Why skip connections work
A residual block learns the difference (residual) between the input and the desired output, not the full mapping. If the optimal transformation is close to an identity function (do nothing), the block simply learns weights near zero and passes the input through unchanged. This makes the optimisation problem easier and means adding more layers can only help, not hurt, if the extra layers learn nothing useful.

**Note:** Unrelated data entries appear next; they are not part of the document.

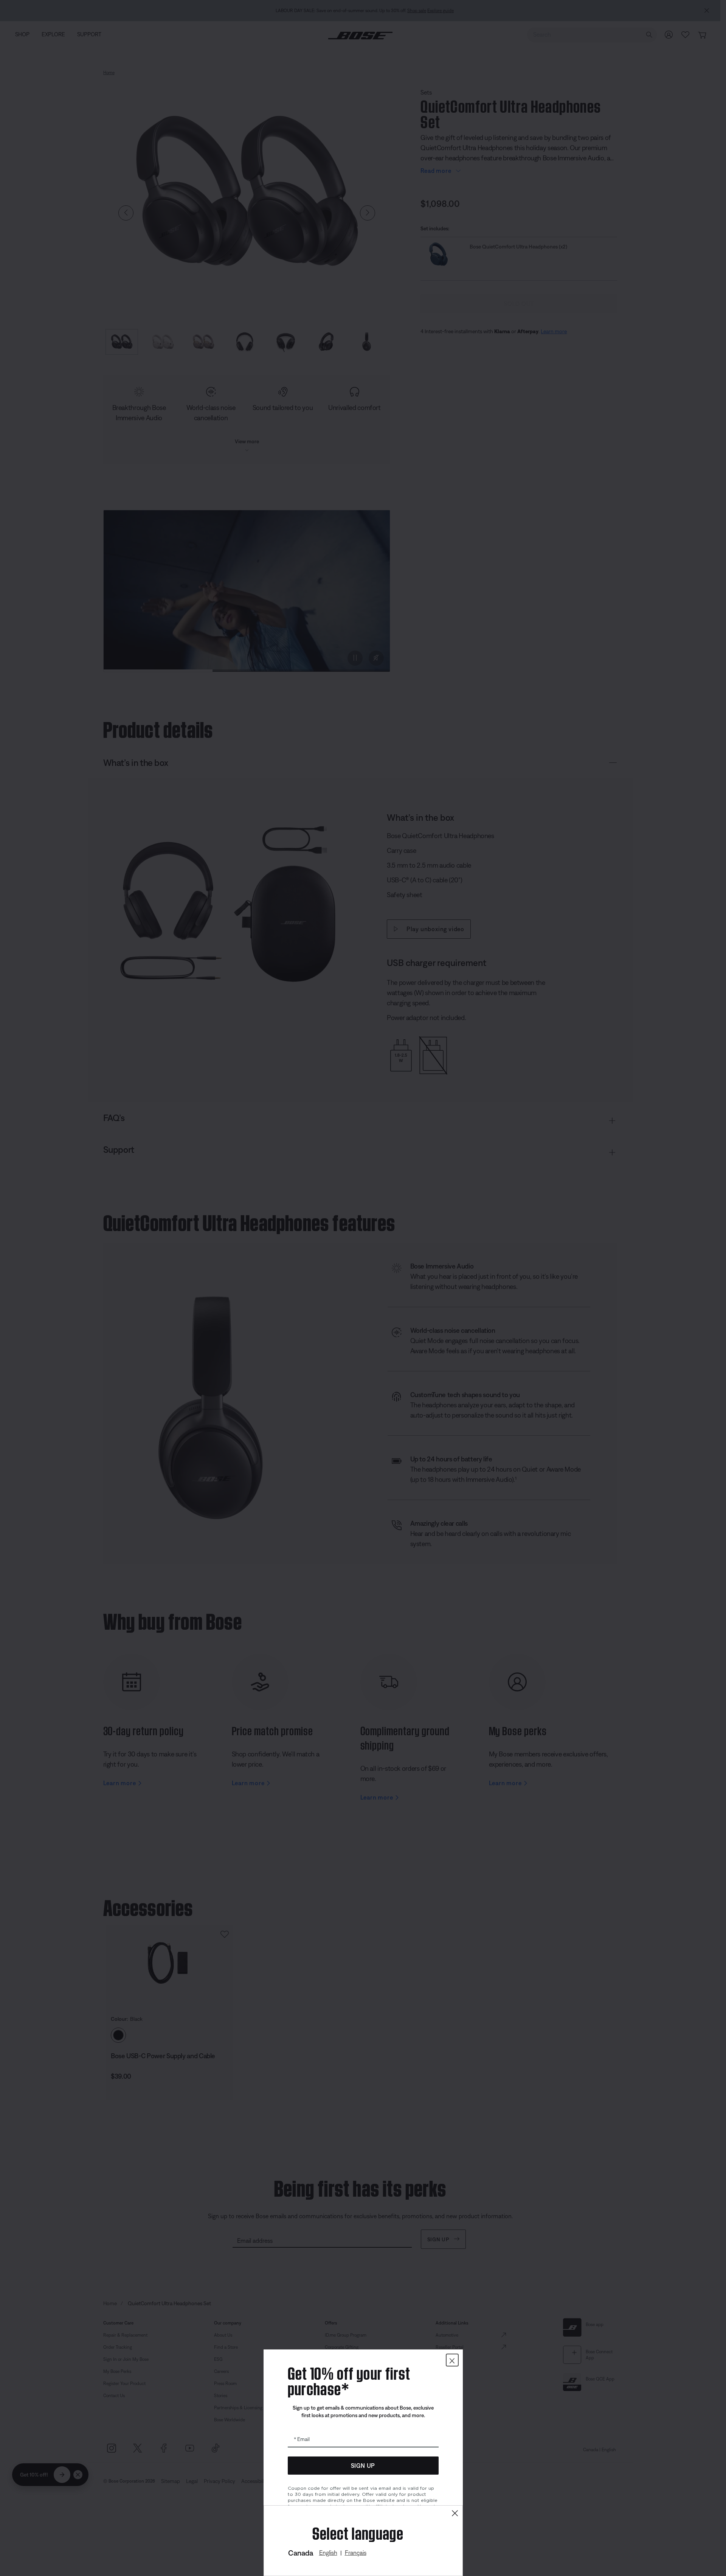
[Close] (455, 2513)
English (328, 2552)
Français (355, 2552)
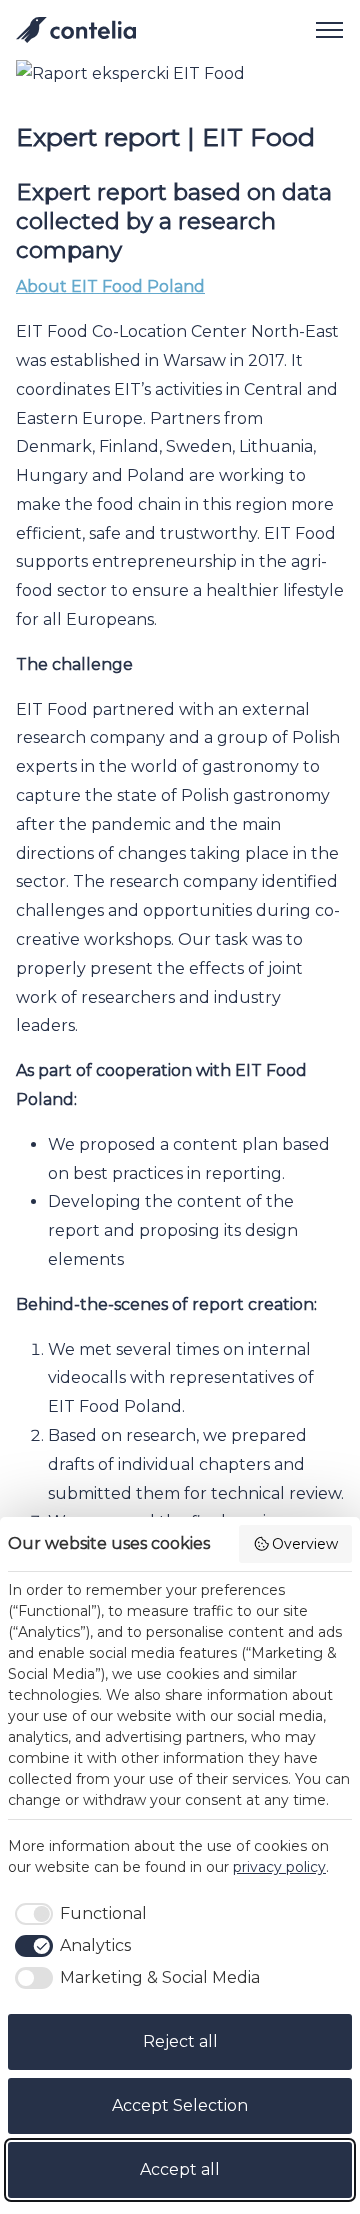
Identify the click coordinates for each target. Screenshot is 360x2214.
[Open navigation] (322, 30)
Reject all (180, 2041)
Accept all (180, 2169)
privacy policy (279, 1867)
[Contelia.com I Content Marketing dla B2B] (76, 30)
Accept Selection (180, 2105)
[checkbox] (77, 1914)
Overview (305, 1544)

ResNet variants and when to use them
- →ResNet-18/34: small, fast, good for embedded or edge inference
- →ResNet-50: the standard workhorse for most image classification tasks
- →ResNet-101/152: higher accuracy but heavier, use when compute is not a constraint
- →ResNeXt: a grouped convolution variant with better accuracy/compute trade-off
ResNet in production today
ResNet-50 is still one of the most deployed image models in production globally, including in Australian industries like mining (equipment classification, site monitoring) and retail (product image classification, shelf analysis). Fine-tuning a pretrained ResNet-50 on domain-specific images typically takes hours on a single GPU and produces strong results with relatively small labelled datasets.
Residual connections beyond vision
The residual connection principle spread well beyond computer vision. Transformer architectures include skip connections around both the attention and feed-forward layers, which is a direct inheritance from ResNet. The insight that depth is trainable if you give gradients a shortcut path turned out to be one of the most important ideas in modern deep learning.